"Beach House" is a 1992 horror novel by R.L. Stine, most famous for the Goosebumps series of books. This book predates the Goosebumps series, and is written for older readers, although it still is more tame in terms of content than the average adult horror novel. The book is told in two time periods, with four sections that go between 1956 and "contemporary times". It is also written as a psychological thriller, with supernatural elements kept ambiguous until the end. To really discuss this book, I will have to discuss those supernatural elements, so spoilers on this 30+ old book: there is a supernatural explanation for what is going on.

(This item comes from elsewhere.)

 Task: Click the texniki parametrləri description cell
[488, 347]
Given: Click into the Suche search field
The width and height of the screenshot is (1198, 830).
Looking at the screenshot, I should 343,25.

The story begins in 1956, with a group of young teens having fun at a beach resort in some undescribed location. Rock n Roll is just starting, and the kids are into it, but these are also kind of generic kids---not super rebellious, not super good, just teenagers having fun. Part of that fun involves teasing and bullying a kid who is slightly different, Buddy, who is too square. Two of them, Ronnie and Stuart, pants Buddy in the water, and despite the pleas of their girlfriends, Amy and Maria, they taunt and play keepaway. This leads to Buddy becoming enraged and planning revenge on all of them, the boys and the girls. All of this seems to be tied in with the existence of a mysterious, uninhabited Beach House that we should probably guess is important because its described as eerie and also is the title of the book. In Part II of the book, we are brought to "This Summer", presumably 1992 or so, and we meet another group of typical teens at the same beach resort. The main characters here are Ashley, whose main problem is that her boyfriend, Ross, is too possessive of her, when she wants to just have some flirty fun at the beach. She meets a rich boy from town, Brad, which increases her boyfriend's jealousy as he offers her private tennis lessons. There are a few more characters thrown in, probably as red herrings, but there are a few standard themes: romantic jealousy, low-grade bullying, class consciousness and resentment, and men white knighting women. Some of these are combined: Ross is jealous at Brad for being rich, and a character named Dennis attacks Ross when he seems him yelling at Ashley. This gives us several possible plots and suspects for what is going on, as we go through another section in 1956 and "This Summer" before concluding the story.
And this is where I have to give spoilers to the mystery: the abandoned Beach House is actually on a time warp, and Buddy and Brad are the same person---after discovering the time portal, Brad goes back to the 50s, becomes "Buddy", and has his revenge there. This is actually a good horror/mystery twist, as we realize that the descriptions of the characters match up perfectly. Not knowing that this was a supernatural story, however, I didn't guess that particular twist. At the climax of the book, Brad/Buddy's time travelling adventures and murders catch up with him, and Ashley and Ross are reconciled. And about that-
One reason I described so much of the plot of this book is that it is important to understand why I think this book is important and demonstrative. Especially because, despite some objections, I generally think that R.L. Stine is a very good writer when it comes to capturing psychological dynamics in a succinct way. And this book actually does that in a realistic and instructive way. It describes teenage life with no heroes: when we first encounter the teens teasing Buddy, we don't like them because they are bullies, but also recognize why they might not like him. The romantic jealousy and manipulation all seems real, as does the resentment of the town residents who have to cater to the rich. R.L. Stine paints an entire panorama of what teen life is like, and lets us choose and guess where the threat is coming from. But that is also a failure point of this book, both in terms of its literary quality and its social message. After establishing that bullying and jealousy are threats, at the end of the book, the real danger comes from outside, and from something not related to real life. All of the normal violence and harassment that teenagers have to face is just a normal part of growing up, and the only real threat comes from a supernatural quarter. The reason this doesn't work from a literary standpoint is that so much effort was put into describing a milieu of low-level hostility with some realism, only to have the plot resolved out of left field through the supernatural. And it also is an odd social message, because statistically speaking, most women are at more risk from a jealous boyfriend than they are from a time traveler coming back through a portal in an abandoned beach house. So while I like how well R.L. Stine described a certain setting, and advanced a plot, I feel that by the end of the book, he in some ways failed to fulfill the premise of his book. This might seem like a burden to put on one novel, but it is curious to see the development of concepts like awareness of sexual harassment and bullying in the early 90s, and then the failure to come to a conclusion about those concepts. Especially since the core notion that concludes this book, that sexual harassment or jealousy from within a social group is a normal part of growing up, while when it comes from outside of the group, it is an evil threat, still persists in our society.